Isis minaccia di colpire Israele se Hamas non ferma repressione

L’Isis minaccia di colpire Israele dopo che Hamas ha arrestato nelle scorse settimane più di 100 sostenitori dello Stato islamico nella Striscia di Gaza e ieri ha ucciso un leader salafita locale. Nei giorni scorsi, il sito israeliano Debka ha denunciato la presenza dei jihadisti dell’Isis nell’enclave palestinese, riferendo di posti di controllo e severe misure di sicurezza adottate da Hamas soprattutto a seguito della rivendicazione da parte dell’Isis dell’omicidio di un proprio esponente di spicco, Sabah Siam, ucciso la scorsa settimana. Se Hamas non smette di dare la caccia ai sostenitori dell’Isis – ha detto un esponente a Gaza dell’organizzazione jihadista Ansar Bait al-Maqdis, che rappresenta l’Isis nella penisola del Sinai – i miliziani non solo continueranno a prendere di mira Hamas, ma violeranno la tregua in vigore con Israele, con il lancio di nuovi razzi contro lo Stato ebraico.

La minaccia è stata accompagnata dalla consegna al sito americano WND (vicino alla destra Usa) del video di rivendicazione del lancio di un razzo contro Israele, il 26 maggio scorso, dalla Striscia di Gaza. Un attacco subito condannato da Hamas dalle colonne della stampa israeliana, perchè “contrario agli interessi delle fazioni palestinesi della Striscia di Gaza e contro i nostri interessi nazionali”. Se Ansar Bait al-Maqdis rappresenta l’Isis in Egitto, a Gaza è attiva una sua cellula, nota come i “Sostenitori dello Stato islamico di Gerusalemme”. Questo gruppo è nato nel 2014 da contatti tra i salafiti che risiedono a Gaza e i jihadisti della penisola del Sinai. L’organizzazione ha presentato una lista di richieste ad Hamas: il rilascio di tutti i “mujahedeen, predicatori, studenti, detenuti e ostaggi” alleati all’Isis; la fine di quella che è stata definita “l’istigazione attraverso i media” e “la guerra di menzogne e distorsioni” contro i sostenitori dell’Isis; il riconoscimento ai salafiti dei loro “diritti legittimi”, incluso quello di portare armi e di impegnarsi in campagne di sostegno umanitario e di supporto alla causa del popolo palestinese. Già il 28 maggio scorso, secondo il sito Debka, il braccio dell’Isis nella penisola del Sinai ha minacciato di colpire “nei prossimi giorni” il porto di Eilat, nel Sud di Israele, in concomitanza con un attacco da parte della branca dell’Isis presente a Gaza contro il braccio armato di Hamas, le Brigate Ezzedin Al-Qassam, per così prendere il controllo di tutta la Striscia di Gaza.

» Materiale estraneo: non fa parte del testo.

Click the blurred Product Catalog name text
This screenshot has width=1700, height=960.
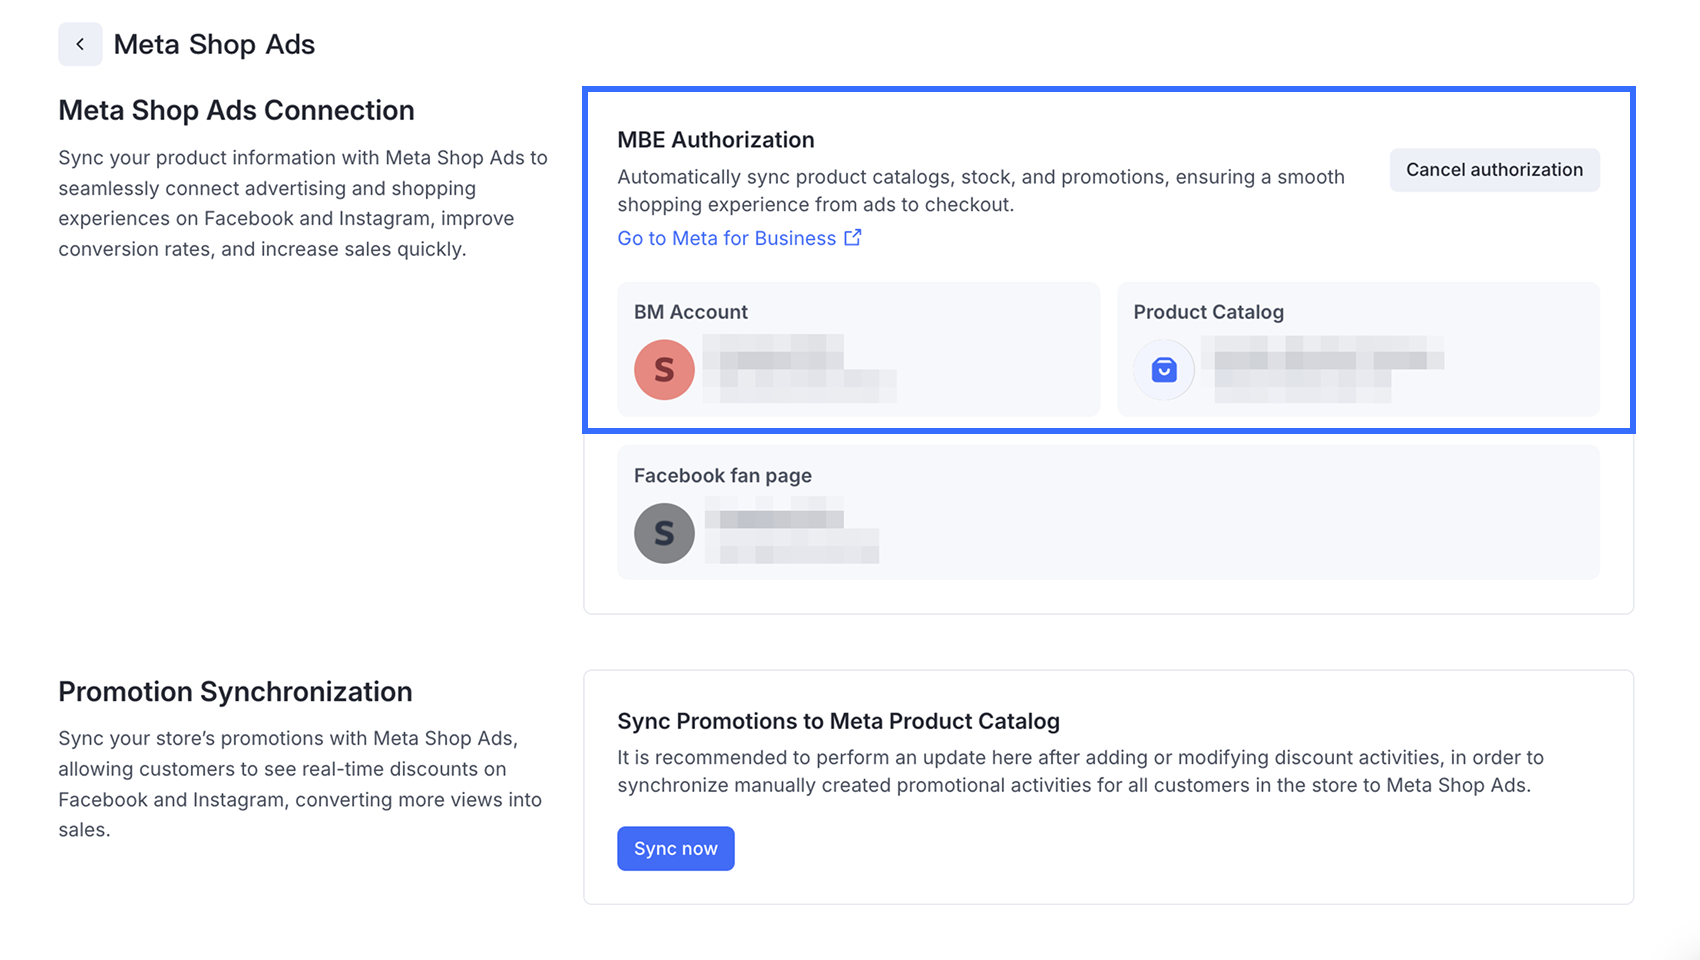[1322, 369]
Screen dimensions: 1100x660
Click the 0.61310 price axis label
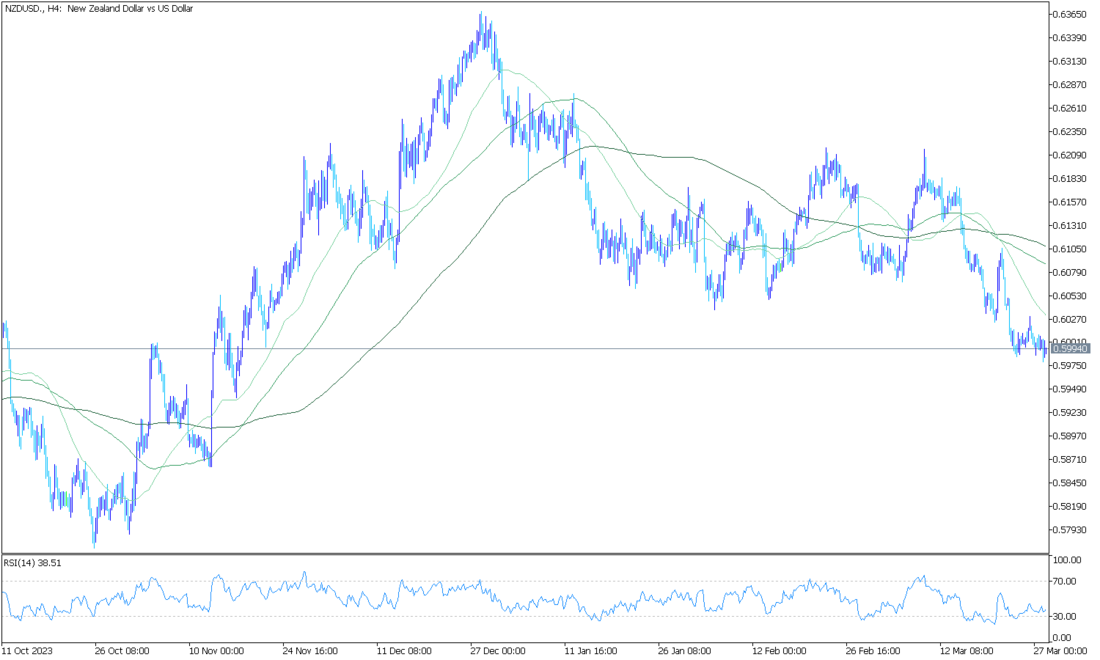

Sono settimane che Hamas ha inasprito le misure contro i gruppi salafiti presenti a Gaza, considerati sempre più una minaccia, sebbene il loro numero sia ancora piuttosto contenuto contro i circa 35.000 uomini della sicurezza. E ieri, per la prima volta, ha ucciso un leader salafita locale, Younis al-Honnor, 27 anni, in uno scontro a fuoco scoppiato durante l’operazione per il suo arresto. Secondo le autorità di Gaza, nella casa dell’uomo sono state trovate “cinture esplosive, ordigni e lanciagranate”. Prima di essere ucciso avrebbe tentato di farsi saltare in aria. E testimoni presenti al suo funerale hanno raccontato che l’uomo è stato sepolto con la bandiera nera dell’Isis. Di fatto, la Striscia di Gaza è oggi “una polveriera”, ha denunciato lunedì scorso il ministro degli Esteri tedesco, Frank-Walter Steinmeier, a fronte di disperate condizioni economiche, assenza di ricostruzione dopo la guerra della scorsa estate con Israele, blocco imposto da Israele ed Egitto, lotte intestine palestinesi, attacchi nel vicino Sinai e richiamo del jihadismo su una gioventù costretta in un territorio angusto in cui vivono 1,8 milioni di persone.